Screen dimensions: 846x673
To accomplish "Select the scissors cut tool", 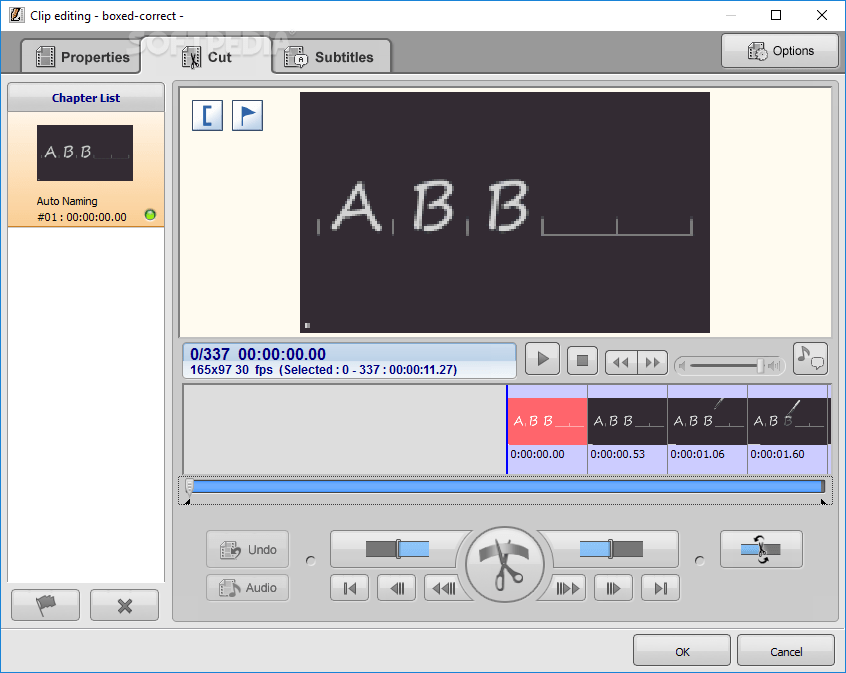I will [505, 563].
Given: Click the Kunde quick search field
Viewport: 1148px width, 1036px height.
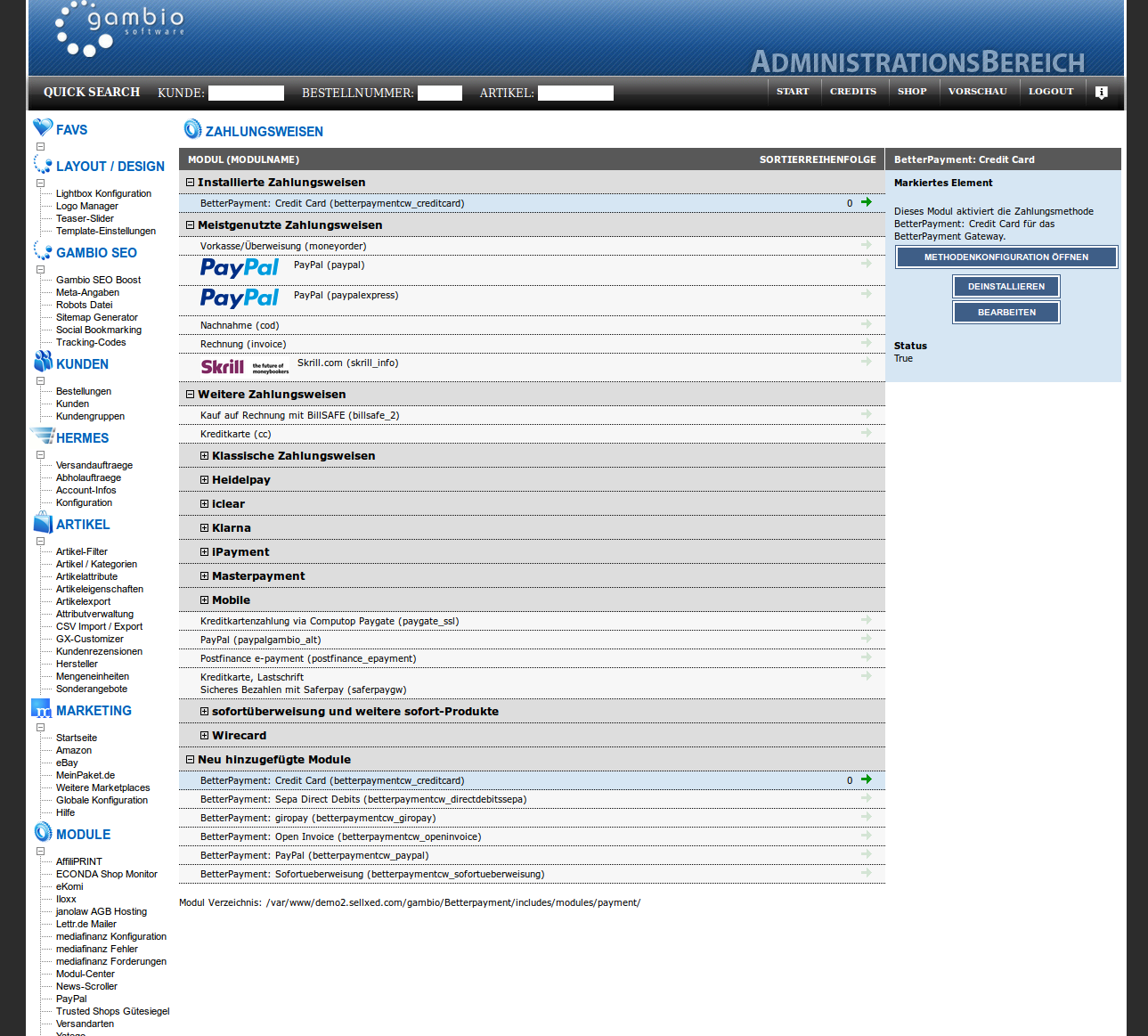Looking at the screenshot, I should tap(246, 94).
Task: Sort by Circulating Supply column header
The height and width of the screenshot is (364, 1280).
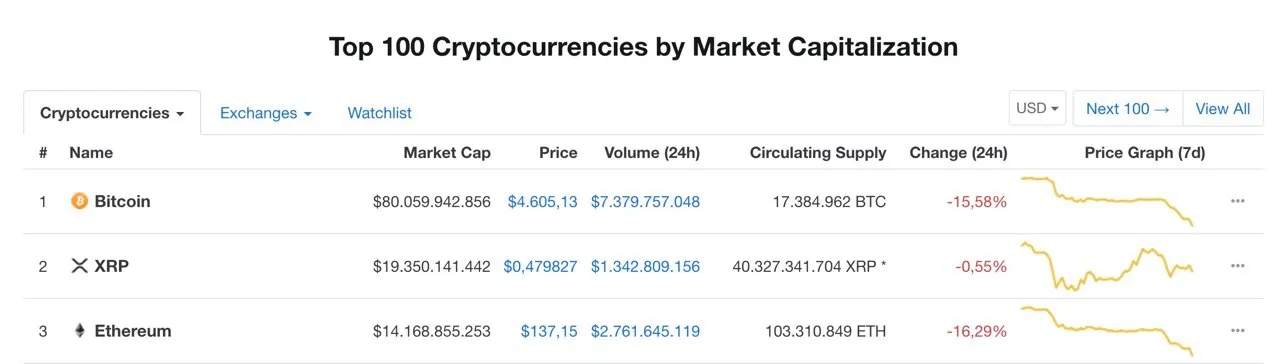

◆ ◆ ◆ ◆ ◆ ◆ ◆

### Work task
Would you please write out exactly the lines between the line containing "Task: Sort by" and the last line of the listing above, inclusive, without pictures?

### Answer to the problem
Task: Sort by Circulating Supply column header
The height and width of the screenshot is (364, 1280).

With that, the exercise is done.